Van Sant has been off the mainstream beat for a while, with hit-or-miss experiments like Psycho, Gerry, Elephant and Last Days, but here gets back into a more or less conventional groove and an Oscar-friendly format combining dramatic life story with sub-culture history lesson in one entertaining, well-acted package. The basic facts (and many vivid characters) were all in the memorable documentary The Times of Harvey Milk, but this tries to get under the skins of the principles. Penn is remarkable, doing his best to underplay the role of a man who lived in public as the epitome of flamboyant gayness (in contrast with more SF conservative gay power-brokers he rubbed the wrong way) but Brolin, continuing an amazing winning streak, is as good with fewer scenes as a man who cracks because he can’t go along with the changes Milk embraces and (in this reading of the story) might have been redeemable if Harvey were a little more thoughtful in dealings with him. Van Sant seems to relish wicked casting associations – Brolin’s White has to echo his George W. Bush, and current teen girl-appeal heart-throbs James Franco (Goblin Junior) and Emile Hirsch (Speed Racer) get to ‘play gay’, though Alison Pill is on her own (and does well) as the only major female character, Harvey’s ‘tough dyke’ backroom fixer.
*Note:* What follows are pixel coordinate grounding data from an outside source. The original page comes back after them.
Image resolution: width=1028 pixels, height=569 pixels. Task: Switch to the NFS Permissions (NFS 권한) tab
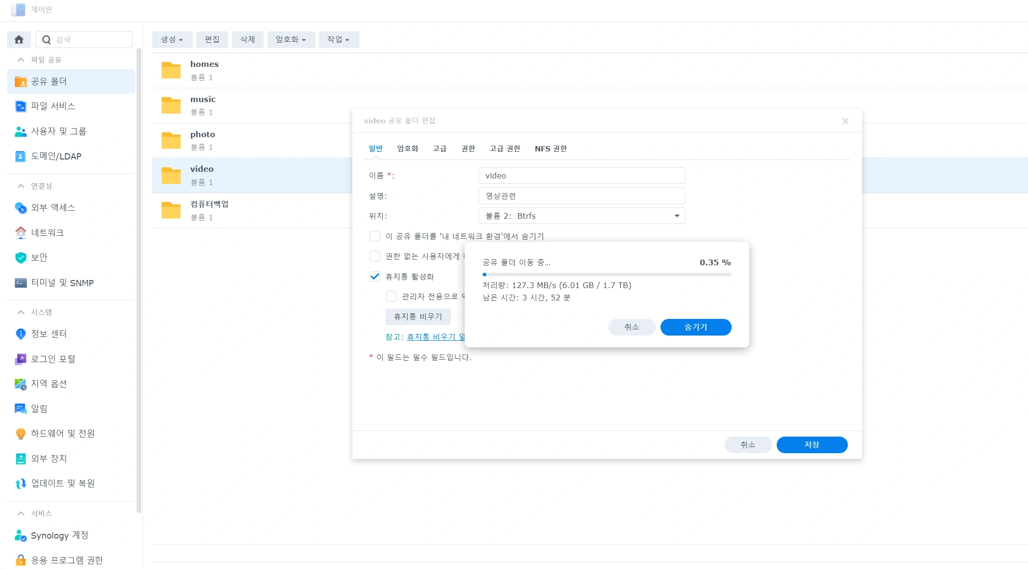[551, 149]
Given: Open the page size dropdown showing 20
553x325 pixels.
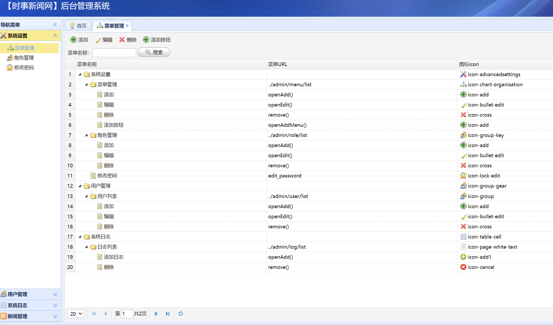Looking at the screenshot, I should click(x=76, y=314).
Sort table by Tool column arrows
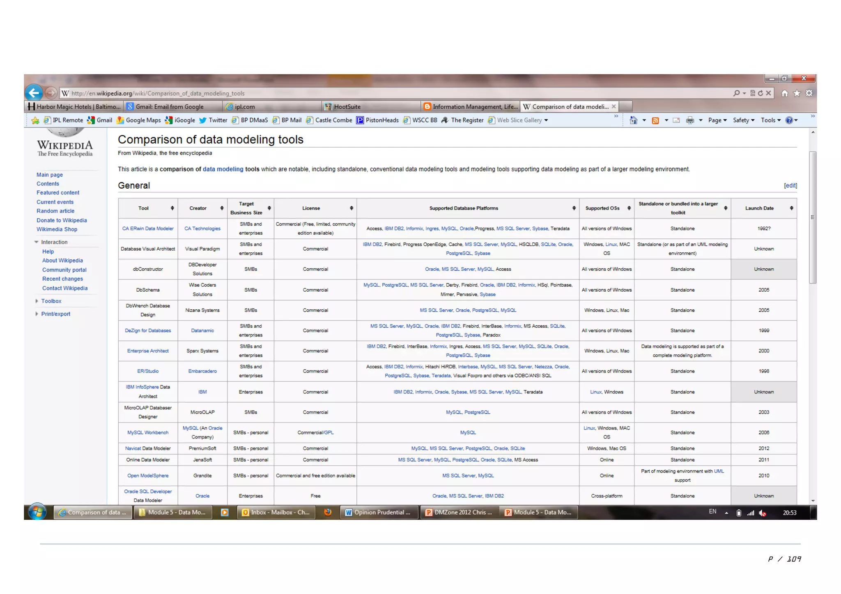Image resolution: width=841 pixels, height=594 pixels. [x=172, y=208]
It works hard to get the muslin blouses, posters and mix drinks right, but doesn’t take the easy route of drowning in period music. It’s Van Sant on good behaviour, indulging in a little Hollywood slickness (note the way Harvey learns from the opponent who first beats him in an election that he has to offer hope rather than anger to prosper in politics) and Gay History 101 material (there’s so much archive footage of Anita Bryant she’s almost a co-star) to reach an audience who wouldn’t sit still for his personal, experimental projects — though, like Elephant and Last Days, this is a based-on-fact story which ends with gunshot deaths.